### Exercise brief
Please output the line containing "The image size" and all lines that follow it in the data below, exactly, with no pictures.

===== Data extract =====

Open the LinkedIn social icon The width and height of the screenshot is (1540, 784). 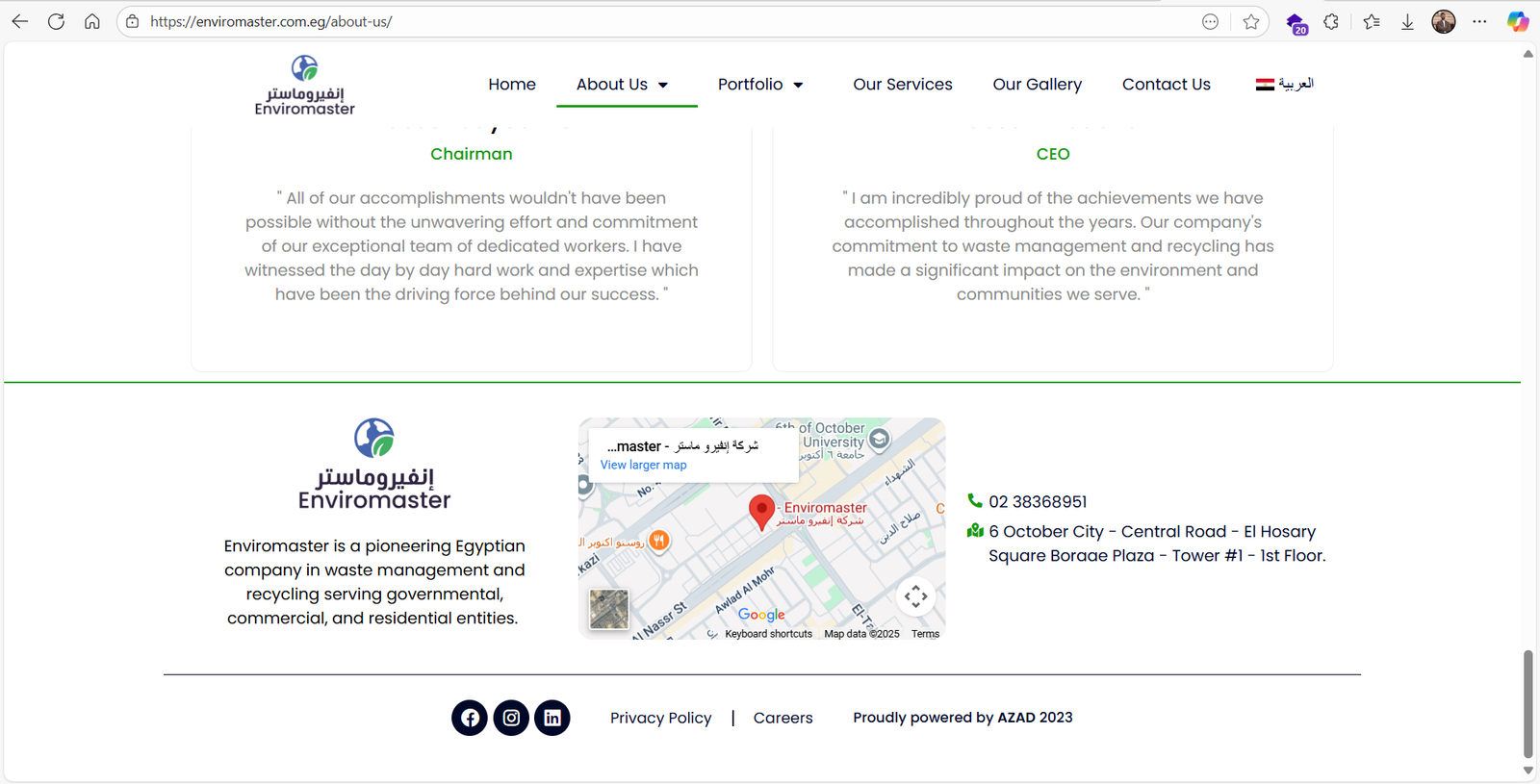[x=552, y=718]
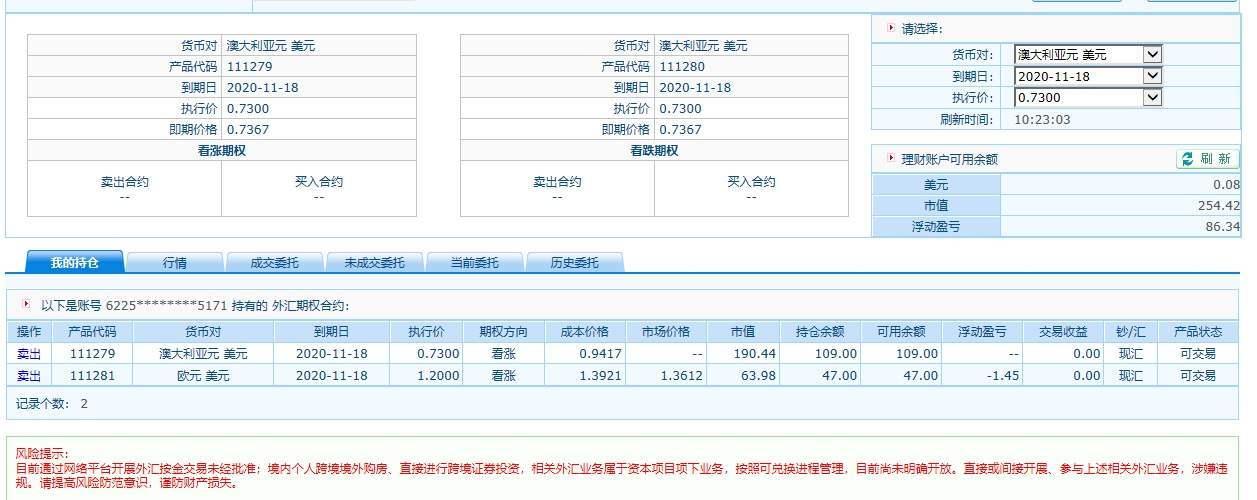Click 买入合约 under 看涨期权
1257x500 pixels.
pyautogui.click(x=318, y=182)
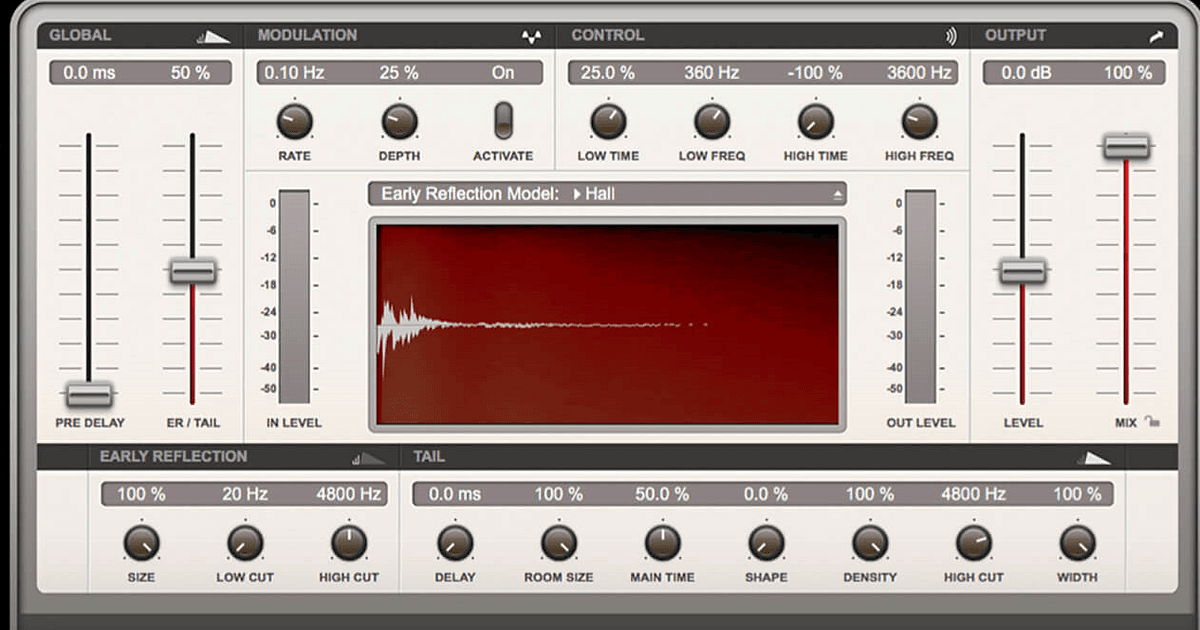
Task: Click the WIDTH knob in the TAIL section
Action: tap(1077, 545)
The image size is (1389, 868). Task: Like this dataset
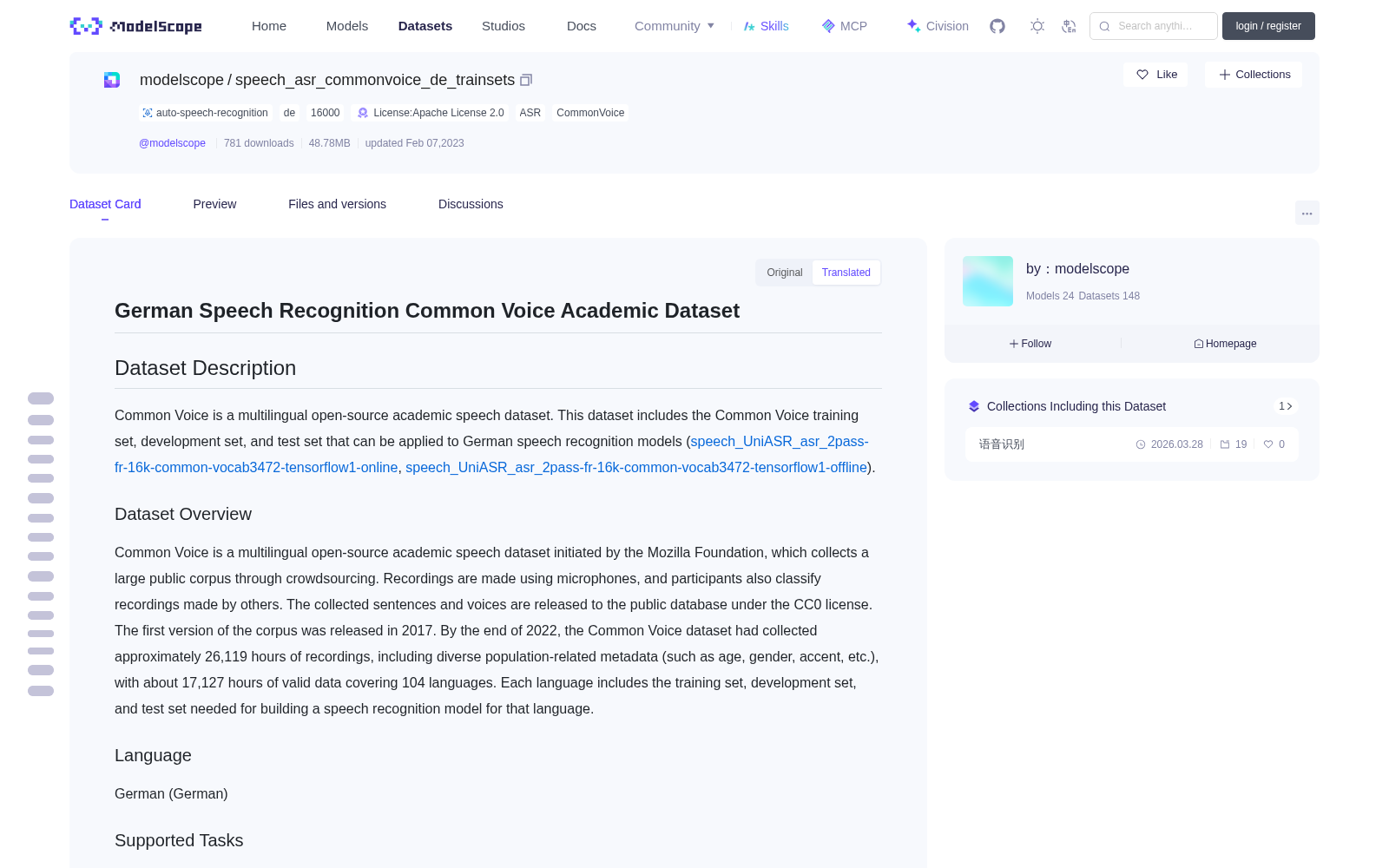click(1155, 75)

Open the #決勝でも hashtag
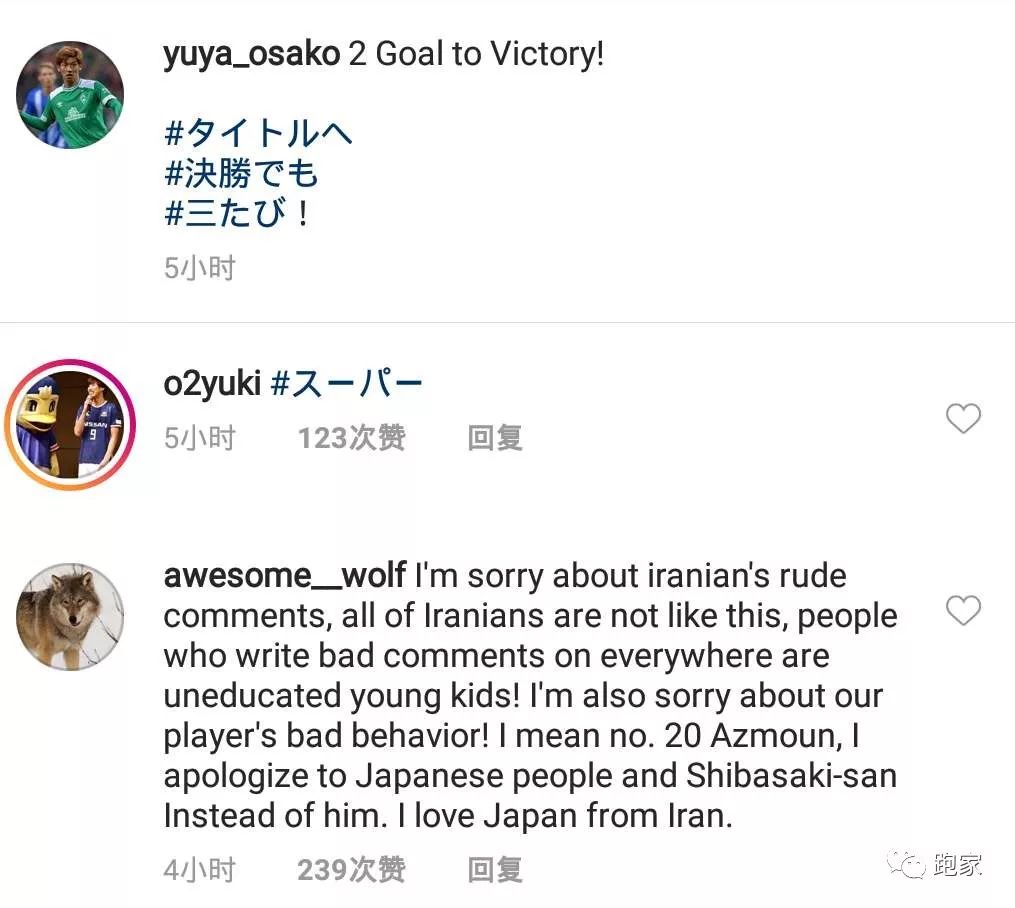241,174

=====

### Response to the task
The image size is (1389, 868). Task: Like this dataset
click(1155, 75)

Open the #決勝でも hashtag
241,174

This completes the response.